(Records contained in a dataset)
========================================

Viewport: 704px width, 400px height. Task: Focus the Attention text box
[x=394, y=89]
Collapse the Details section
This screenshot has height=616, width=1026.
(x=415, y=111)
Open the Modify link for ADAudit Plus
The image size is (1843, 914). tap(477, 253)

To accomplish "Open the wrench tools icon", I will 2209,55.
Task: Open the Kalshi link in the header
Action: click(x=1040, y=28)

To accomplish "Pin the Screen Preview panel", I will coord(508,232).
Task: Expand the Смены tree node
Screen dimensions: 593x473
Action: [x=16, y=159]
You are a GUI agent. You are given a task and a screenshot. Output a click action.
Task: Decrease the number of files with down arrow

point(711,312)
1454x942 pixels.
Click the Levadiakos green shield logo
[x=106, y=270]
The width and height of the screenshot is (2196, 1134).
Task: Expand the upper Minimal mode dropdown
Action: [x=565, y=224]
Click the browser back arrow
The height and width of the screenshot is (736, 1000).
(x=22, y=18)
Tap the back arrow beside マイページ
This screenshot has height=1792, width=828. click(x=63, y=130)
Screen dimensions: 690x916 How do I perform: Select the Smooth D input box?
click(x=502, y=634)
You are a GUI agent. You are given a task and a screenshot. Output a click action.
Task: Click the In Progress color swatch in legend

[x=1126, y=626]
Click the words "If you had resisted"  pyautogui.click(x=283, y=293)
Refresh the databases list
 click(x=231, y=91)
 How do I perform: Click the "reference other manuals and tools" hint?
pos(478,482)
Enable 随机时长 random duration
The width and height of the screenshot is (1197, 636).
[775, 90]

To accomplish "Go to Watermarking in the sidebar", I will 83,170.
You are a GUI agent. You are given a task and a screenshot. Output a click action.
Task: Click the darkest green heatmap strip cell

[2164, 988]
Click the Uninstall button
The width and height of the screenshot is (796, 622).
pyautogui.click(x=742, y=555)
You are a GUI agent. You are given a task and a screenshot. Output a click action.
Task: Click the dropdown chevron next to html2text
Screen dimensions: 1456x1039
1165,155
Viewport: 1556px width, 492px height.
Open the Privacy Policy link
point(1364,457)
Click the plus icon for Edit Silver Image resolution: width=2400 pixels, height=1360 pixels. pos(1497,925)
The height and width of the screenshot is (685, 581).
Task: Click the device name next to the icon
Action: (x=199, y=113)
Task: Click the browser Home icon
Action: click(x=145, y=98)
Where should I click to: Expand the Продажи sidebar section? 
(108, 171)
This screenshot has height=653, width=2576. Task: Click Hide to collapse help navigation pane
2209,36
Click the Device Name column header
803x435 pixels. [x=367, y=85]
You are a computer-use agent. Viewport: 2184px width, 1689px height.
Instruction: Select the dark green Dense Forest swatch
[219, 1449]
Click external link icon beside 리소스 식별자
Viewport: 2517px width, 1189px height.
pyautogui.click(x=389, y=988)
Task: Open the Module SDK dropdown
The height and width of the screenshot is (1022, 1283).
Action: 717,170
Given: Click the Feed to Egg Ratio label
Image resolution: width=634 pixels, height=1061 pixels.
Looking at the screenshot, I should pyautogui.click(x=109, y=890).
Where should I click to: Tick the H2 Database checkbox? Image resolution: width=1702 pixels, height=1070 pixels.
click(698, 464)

========================================

▶ Problem requirements
Edit the listing above by replacing "GUI agent" with "UI agent" wherever it occurs, and reproduce every other line without any change.

▶ Output for this task
Viewport: 704px width, 400px height. Task: Focus the Attention text box
[x=394, y=89]
Collapse the Details section
This screenshot has height=616, width=1026.
(x=415, y=111)
Open the Modify link for ADAudit Plus
The image size is (1843, 914). tap(477, 253)

To accomplish "Open the wrench tools icon", I will 2209,55.
Task: Open the Kalshi link in the header
Action: click(x=1040, y=28)

To accomplish "Pin the Screen Preview panel", I will coord(508,232).
Task: Expand the Смены tree node
Screen dimensions: 593x473
Action: [x=16, y=159]
You are a UI agent. You are given a task and a screenshot. Output a click action.
Task: Decrease the number of files with down arrow

point(711,312)
1454x942 pixels.
Click the Levadiakos green shield logo
[x=106, y=270]
The width and height of the screenshot is (2196, 1134).
Task: Expand the upper Minimal mode dropdown
Action: [x=565, y=224]
Click the browser back arrow
The height and width of the screenshot is (736, 1000).
(x=22, y=18)
Tap the back arrow beside マイページ
This screenshot has height=1792, width=828. click(x=63, y=130)
Screen dimensions: 690x916 How do I perform: Select the Smooth D input box?
click(x=502, y=634)
You are a UI agent. You are given a task and a screenshot. Output a click action.
Task: Click the In Progress color swatch in legend

[x=1126, y=626]
Click the words "If you had resisted"  pyautogui.click(x=283, y=293)
Refresh the databases list
 click(x=231, y=91)
 How do I perform: Click the "reference other manuals and tools" hint?
pos(478,482)
Enable 随机时长 random duration
The width and height of the screenshot is (1197, 636).
[775, 90]

To accomplish "Go to Watermarking in the sidebar", I will 83,170.
You are a UI agent. You are given a task and a screenshot. Output a click action.
Task: Click the darkest green heatmap strip cell

[2164, 988]
Click the Uninstall button
The width and height of the screenshot is (796, 622).
pyautogui.click(x=742, y=555)
You are a UI agent. You are given a task and a screenshot. Output a click action.
Task: Click the dropdown chevron next to html2text
Screen dimensions: 1456x1039
1165,155
Viewport: 1556px width, 492px height.
Open the Privacy Policy link
point(1364,457)
Click the plus icon for Edit Silver Image resolution: width=2400 pixels, height=1360 pixels. pos(1497,925)
The height and width of the screenshot is (685, 581).
Task: Click the device name next to the icon
Action: (x=199, y=113)
Task: Click the browser Home icon
Action: click(x=145, y=98)
Where should I click to: Expand the Продажи sidebar section? 
(108, 171)
This screenshot has height=653, width=2576. Task: Click Hide to collapse help navigation pane
2209,36
Click the Device Name column header
803x435 pixels. [x=367, y=85]
You are a computer-use agent. Viewport: 2184px width, 1689px height.
Instruction: Select the dark green Dense Forest swatch
[219, 1449]
Click external link icon beside 리소스 식별자
Viewport: 2517px width, 1189px height.
pyautogui.click(x=389, y=988)
Task: Open the Module SDK dropdown
The height and width of the screenshot is (1022, 1283).
Action: 717,170
Given: Click the Feed to Egg Ratio label
Image resolution: width=634 pixels, height=1061 pixels.
Looking at the screenshot, I should pyautogui.click(x=109, y=890).
Where should I click to: Tick the H2 Database checkbox? Image resolution: width=1702 pixels, height=1070 pixels.
click(698, 464)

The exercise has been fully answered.